Known in the US as The Creeping Unknown, this first film in Hammer’s Quatermass trilogy was a major turning point for the studio — and for British horror in general. Based on the BBC television serial penned by sci-fi great Nigel Kneale, the film of course condenses the events of the serial, but also made two major changes. The first, and most grating, is the casting of American actor and film noir regular Brian Donlevy (Hangmen Also Die) as Professor Quatermass, turning Neale’s thoroughly British scientist into a rude, ball-busting American. He looks more like a gangster or an irate insurance claims adjuster than he does a scientist and chokes on some of his dialogue. In one scene, he says to Victor Carroon’s distraught wife, “There’s no room for personal feelings in science!” This is basically the ‘50s sci-fi equivalent of “There’s no crying in baseball.” Harsh and unlikable, Donlevy is completely miscast — Peter Cushing would have been a much better fit, though he wasn’t yet a Hammer star at this point — but he is still unable to ruin the film.
Named The Quatermass Xperiment to capitalize on the “X” rating certificate the film received from the British censor board, surprisingly little of the monster is actually seen in the film, but there’s a fantastic sense of atmosphere. The competent Val Guest went on to direct one of my favorite early Hammer films, The Abominable Snowman (1957), as well as sci-fi classics The Day the Earth Caught Fire (1961). Though he keeps the monster primarily offscreen — a la Val Lewton a decade earlier — there are some fittingly grisly moments, such as a murder in an elevator and a bleak scene in a local zoo where the monster wreaks havoc on the animals. Though it isn’t quite scary (or gory) by modern standards, I can see why this was Hammer’s first major breakthrough, a success of such proportions that the studio not only produced a small run of sci-fi films, but began almost exclusively making horror films.
Character actor Richard Wordsworth (The Curse of the Werewolf) is the heart and soul of the film, giving a spectacular performance as the unfortunate Victor. Though his character ultimately transforms into something non-human, he gives a physical performance full of pathos and believability. Many of these early sci-fi horrors — particularly the British ones — have a romantic relationship at their center, but The Quatermass Xperiment doesn’t put a lot of emphasis on this, but merely uses Victor’s relationship with his wife — and her desperation to get him away from Quatermass — it to humanize Victor and elegantly move the plot forward. He is unable to kill his adoring wife, even though he is transforming into something alien and monstrous, and runs away from her in horror.
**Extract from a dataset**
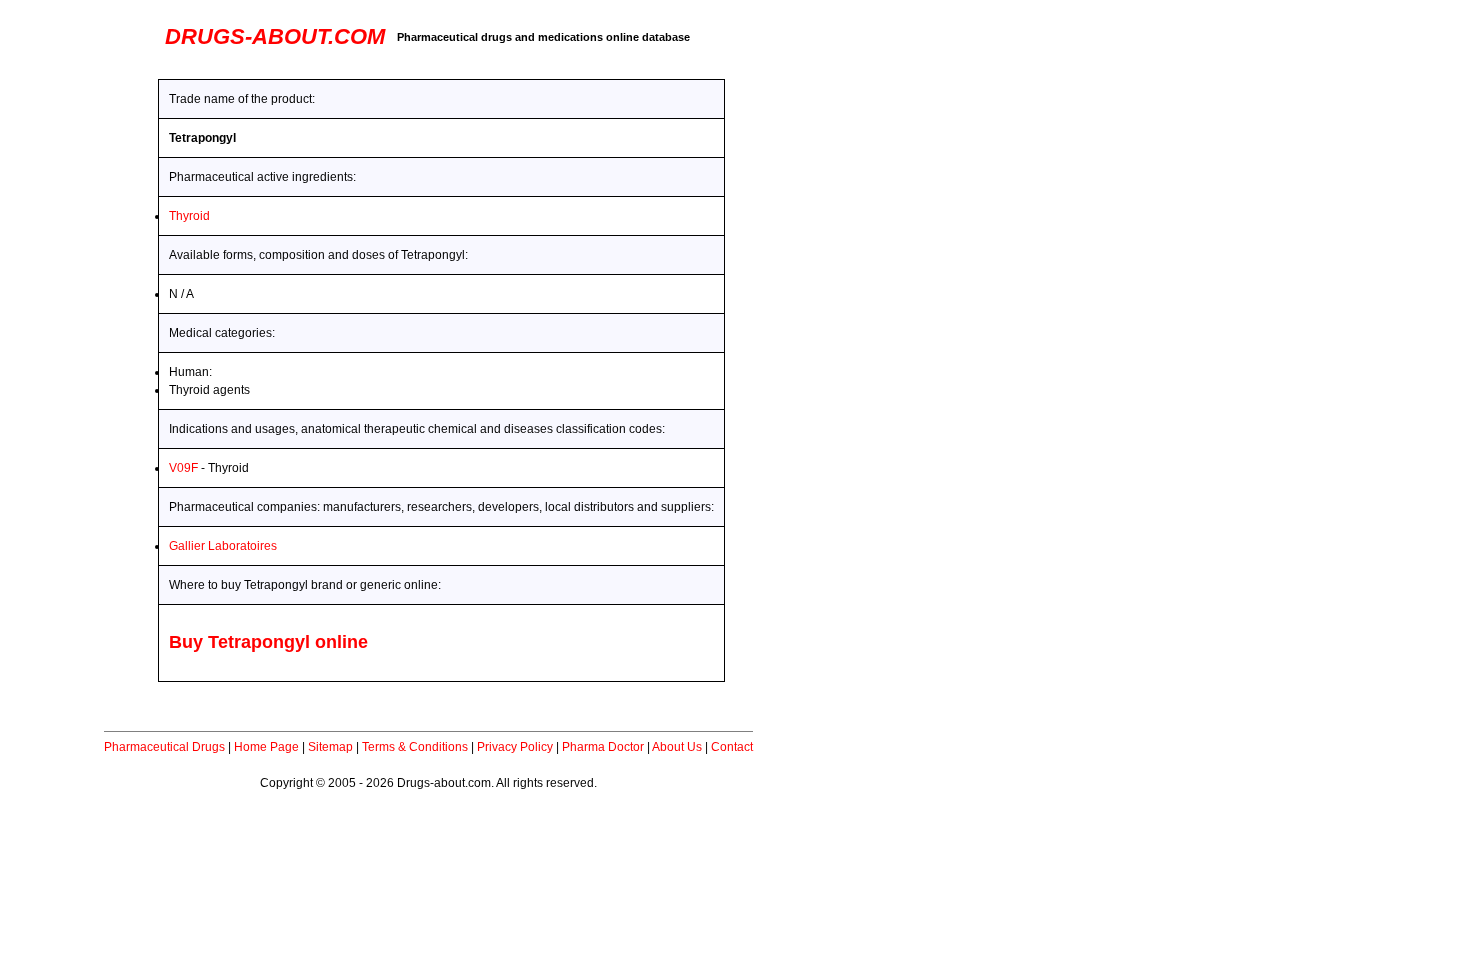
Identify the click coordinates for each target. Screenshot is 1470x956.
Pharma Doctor (603, 747)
Aside from the casting of Donlevy as Quatermass, Guest’s second major change away from the serial is the conclusion, spectacularly set at Westminster Abbey. In the serial, Quatermass is able to remind Victor of his last, lingering vestiges of humanity, and in order to save the planet, he kills himself. But in the film version, Victor has become completely alien and Quatermass electrocutes him to death with the help of a conveniently placed television crew. This change makes The Quatermass Xperiment less of a human story and more of a monster movie, but the concept of a transformed astronaut was obviously horrifying enough to inspire a number of similar films in the late ‘50s and early ‘60s.
This isn’t the only reason why it’s considered a minor classic. Val Guest keeps the pace moving at a brisk clip and despite the occasional moments of scientific exposition, there is a steady sense of suspense, even claustrophobia, to the proceedings. The film is an almost equal blend of horror, science fiction, and murder mystery; Scotland Yard even gets involved because they think that Victor may have murdered the two missing astronauts. The Quatermass Xperiment also has a decidedly bleak note thanks to Quatermass himself, who exploits Victor and, at the film’s conclusion, is determined to start his experiments all over again.
The Quatermass Xperiment comes highly recommended and anyone who enjoys a blend of sci-fi and horror will definitely want to seek it out. Pick it up on Blu-ray and I promise you’ll be able to get past Donlevy’s heavy-handedness and, if this is your first exposure to Quatermass, you might even enjoy him. The film boasts plenty of delights, including some enjoyable effects, wonderful atmosphere, and a particularly fantastic score from Hammer’s regular composer, James Bernard, which would set the stage for the rest of their sci-fi films.